だが、その男の夢は……まさに風前の灯火であった。
「……オレが生命を賭けてまで倒そうとしたアバンの使徒!それは不屈な魂を持った希望の戦士だっ!最後の最後まで絶望しない心こそがアバンの使徒の最大な武器ではなかったのかっ!!」
かつて男と同じ軍勢に所属していた筈のキルバーンの目論見により、男の敵であるダイとポップ諸共死の淵に立っていた。

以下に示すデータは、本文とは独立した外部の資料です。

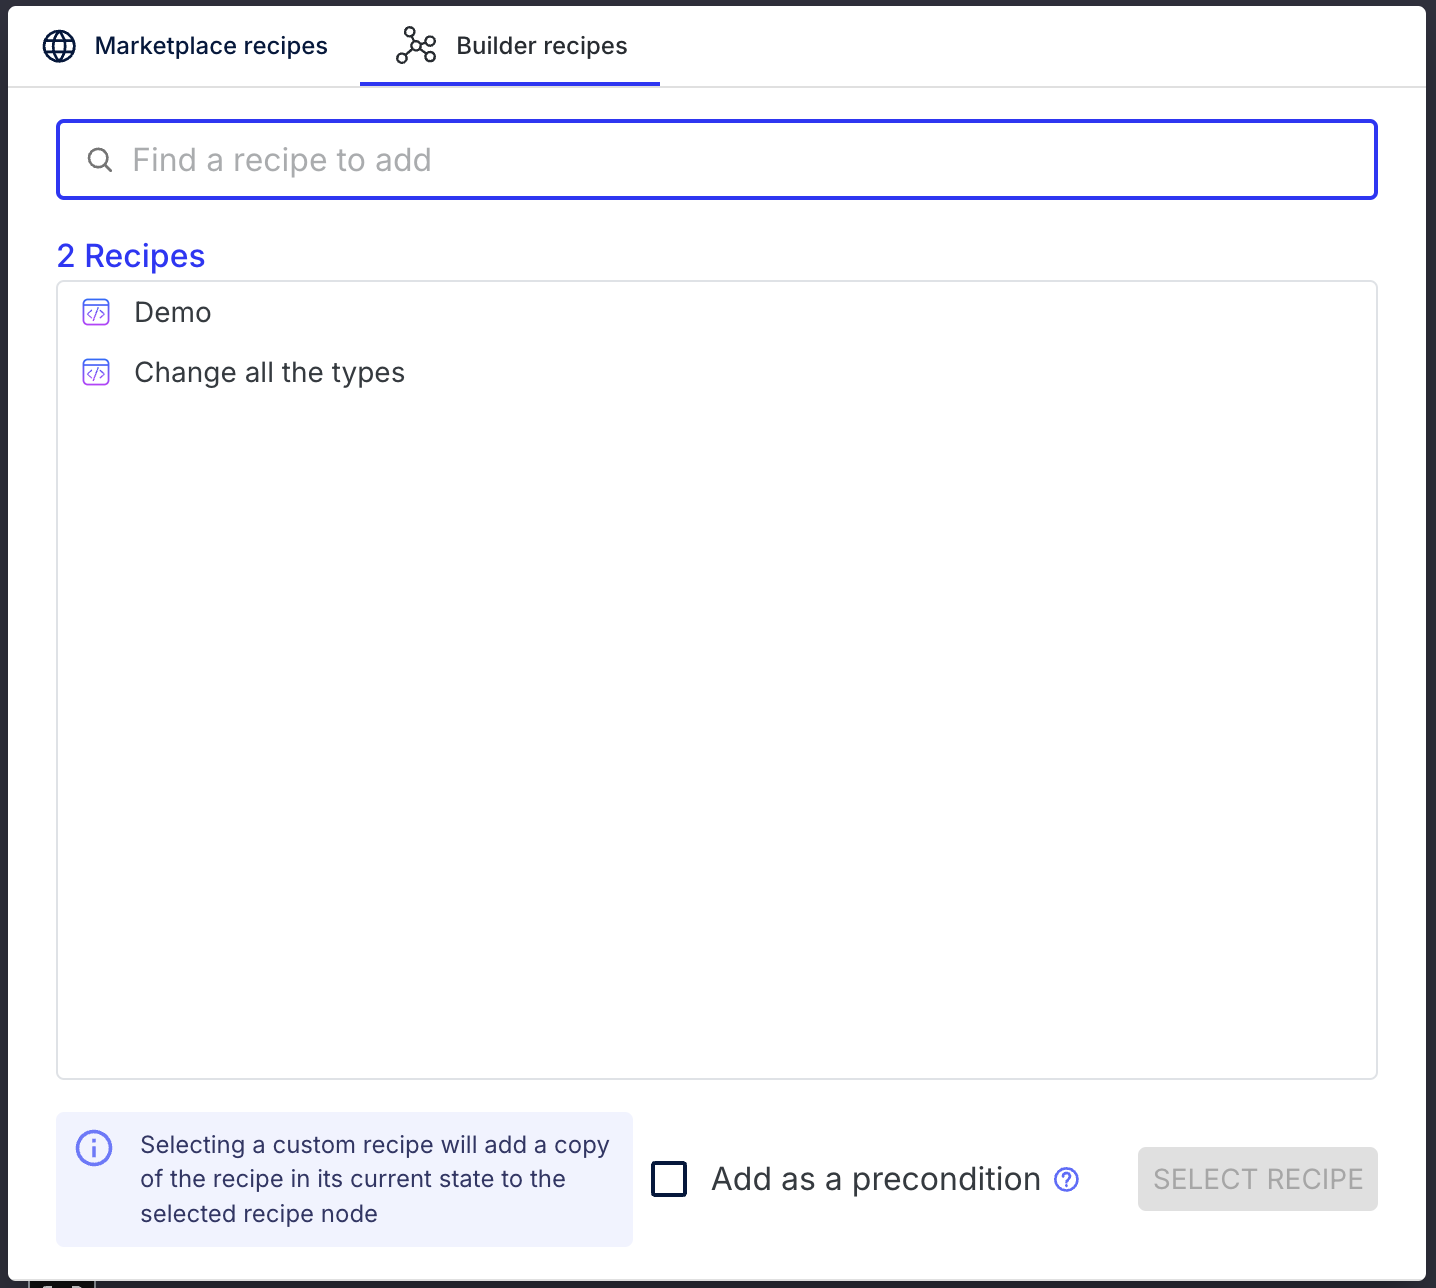The width and height of the screenshot is (1436, 1288).
Task: Click the code icon beside Demo
Action: [x=96, y=313]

が、敵である筈の男の叱咤によって奮起したポップがこの窮地を脱する術を絞り出し、なんとかダイを救う事に成功したが……
「何故逃げなかった?」
男に問われたポップが苦しそうに告げた。
「悪りィ……アンタにみとれちまった………あの時、おれたちを必死に生かそうとしてくれる、アンタを見たら………なんだか他人に思えなくって……アンタが絶対に助からねえって頭でわかっていても見捨てていく事に抵抗がどうしてもあって……だって、そうじゃねぇか……自分の誇りを賭けて……仲間たちと力を合わせて、努力して、おれたちと正々堂々と戦うために、必死に……必死に頑張りぬいてよ……おれたちとどこが違う?同じじゃねぇか!!」
そんなポップの言葉に、男は初めて神に縋った。
「……神よっ!人間の神よっ!魔族のオレが……はじめて祈るっ!もし本当に……おまえに人命を司る力があるのなら、こやつ(ポップ)をっ……この素晴らしい男だけは生かしてくれっ!オレのような悪魔のためにこやつを死なせないでくれっ!頼む……神よッ!!」
その願いが聞き届けられたのか……男のかつての宿敵がご都合主義的に現れてくれて、
「困りますよポップ。勝手に“あの世”なんかに逝かれちゃ…」
「アバン!?生きていたのか!?」
アバンと呼ばれた男は、かつての宿敵だった男を抱きかかえ、ポップを庇ってくれた事に礼を言った。
が、男はそれでも戦う道を選んでしまう。
「……ありがとう……とでも言うつもりか……?甘い!相も変わらず甘い奴よ!」
そう叫んだ男は、再度ポップに止めを刺しに来たキルバーンの身体を拳で貫き、
「大魔王バーンは恐ろしい男だ!情けは捨てろッ!冷徹になれッ!」
アバンにそう伝えると、男は再び地に倒れ伏した。
「ポップよ……おまえたち人間の神というのも……中々粋なやつのようだぞ!オレの生命とひきかえに……オレがかつて奪った大切な者をおまえたちに返してくれた…………そのうえ……オレの死に場所を……この男の腕の中にしてくれるとはな…………」
死力を尽くし生き抜いた嘗ての好敵手との再会に廻り合わせた人間の神への感謝の念を残しつつ、アバンの腕の中で灰となって散った。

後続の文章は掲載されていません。